Often, it takes real effort to a. identify failure cases in learning-based systems, b. find the right data to patch the issue, and c. get the right amount of that new data to fix the problem without degrading a model’s performance elsewhere (i.e. you can’t have too much or too little of the new data). If a failure case is sufficiently rare, an engineering team might have to intentionally put the car/robot/model in that specific scenario just to get enough data for that edge case. That is a very conscious decision. And to be clear, these aren’t necessarily objective failure cases. An LLM company like Anthropic would consider their model answering a question about making bioweapons a failure even if the information provided in the response is completely accurate. I should also mention that data curation isn’t always so deliberate: for example, images that don’t have alt text captions are — often if not always — thrown out when training image generation models because you’re trying to learning the relationship between the image and the accompanying text — which means you have to have the accompanying text. This is a massive portion of potential training data, but the data is thrown out in bulk — engineers aren’t making decisions about individual cases.

In Practice

Alright, so that gives us two forms of responsibility/culpability: if an organization intentionally induces a behavior through either technique (i.e. through training data curation or scaffolding), you might hold them accountable for that behavior. On the other hand, if they fail to address a certain case, then you might be able to argue that they were negligent. An example might be not removing copyrighted work from an LLM’s training data or not training a self-driving model on examples where a car in front suddenly brakes.

Those two forms of accountability — for induced behavior and negligence — don’t sound so extraordinary, but the key difference with learning-based systems is the lack of guarantees. Even the most well trained LLMs can be “jailbroken” (i.e. tricked) to say things they’re not supposed to — they might even just do it randomly. You cannot make a determination about a model based on a single instance of a behavior — rather you have to look for patterns in its performance.
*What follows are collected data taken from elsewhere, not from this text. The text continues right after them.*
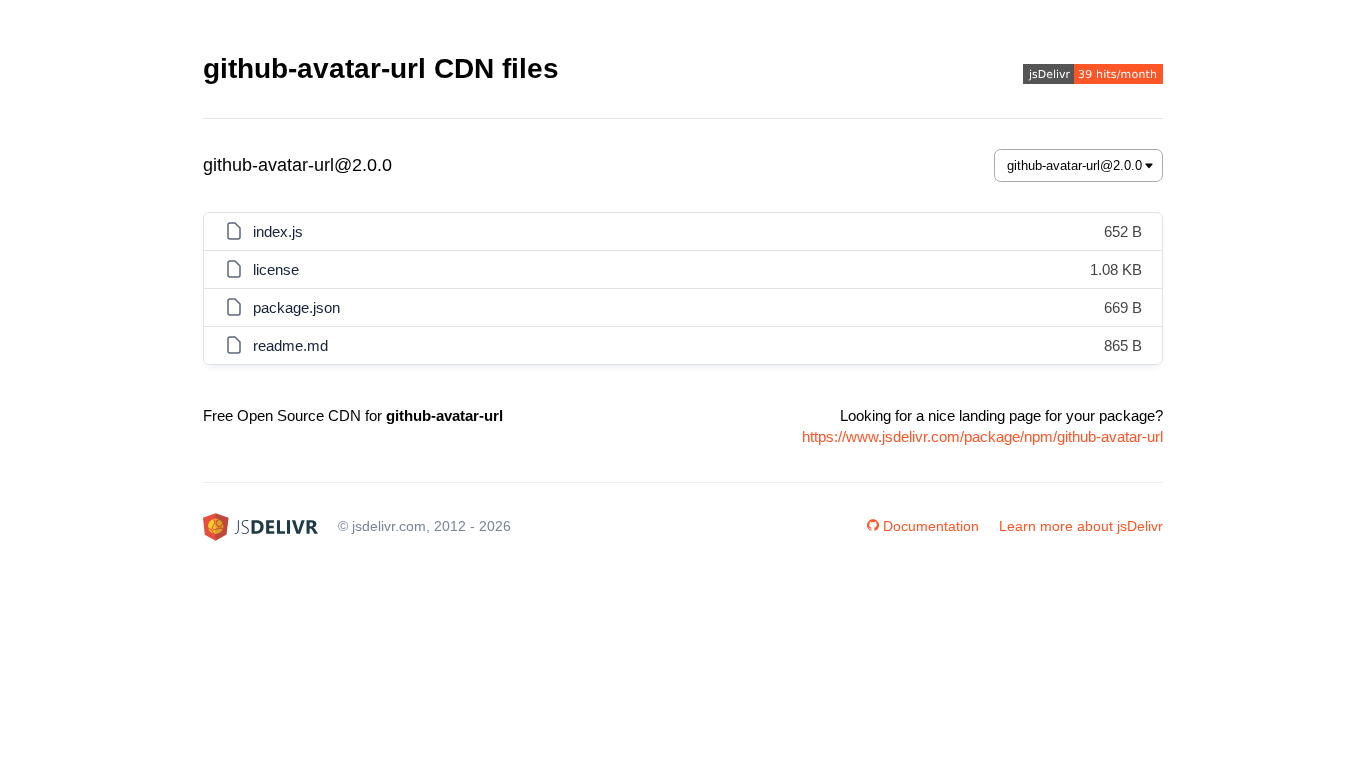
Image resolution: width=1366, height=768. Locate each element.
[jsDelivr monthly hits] (1093, 76)
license (276, 269)
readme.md (290, 345)
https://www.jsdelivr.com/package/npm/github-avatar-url (982, 436)
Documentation (931, 526)
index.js (278, 231)
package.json (296, 307)
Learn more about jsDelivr (1081, 526)
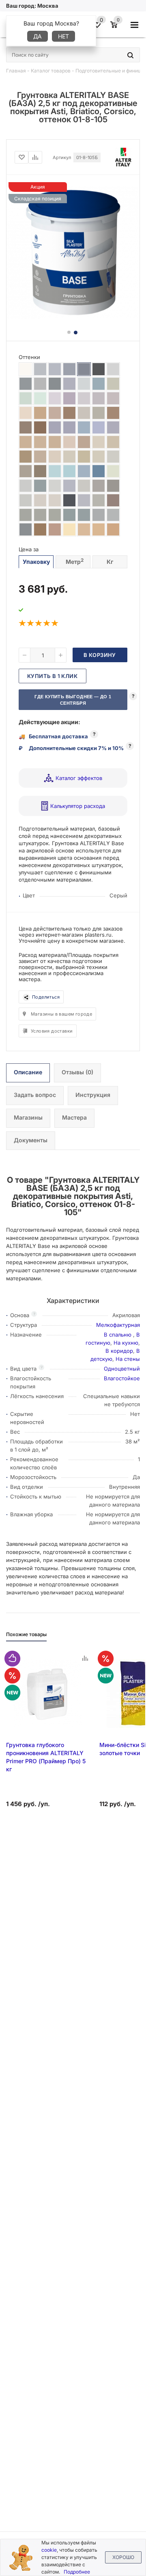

Instead of requiring that a model does something, you might require that a model’s training data includes examples of that behavior or that guardrails are in place to override the model and ensure that behavior — or at least ensure that behavior in most cases. And you’d evaluate the learning-based system by seeing how it does on some relevant test cases. These test cases should be as diverse and numerous as possible, and these specific examples should not be used to train the model. For example, if you want a (learning-based) robot to always stop in front of red objects, you would test what it does in front of a stop sign, a bottle of ketchup, an apple, etc. It wouldn’t make sense to test the model on just one example and call it a day because that wouldn’t tell you anything — regardless of whether it passes that specific test. Going back to our analogy: at some point in time, Shaq has made a free throw, and at some point in time, Steph Curry has missed a wide open three. Those cases don’t tell you anything about their general performance. You just cannot get an accurate depiction without looking at aggregate statistics.

Conclusion

I hope this provides some useful context for thinking about system behavior and how you’d create and enforce requirements. At a high level, the antiquated view of AI systems, the modern view of classical systems, and the modern view of learning-based systems are not so different. All 3 have failure modes that can be chipped away at. But the nature of each failure case is different — how they’re fixed and how you’d create requirements are also different. I think that difference matters when thinking about correct behavior and policy — and when thinking about what is and isn’t possible. Sometimes, you just cannot get certain behavior or certain guarantees out of learning-based systems. That might mean that learning-based systems are just not the right tool for the job, which is quite often the case. That’s not a bad thing.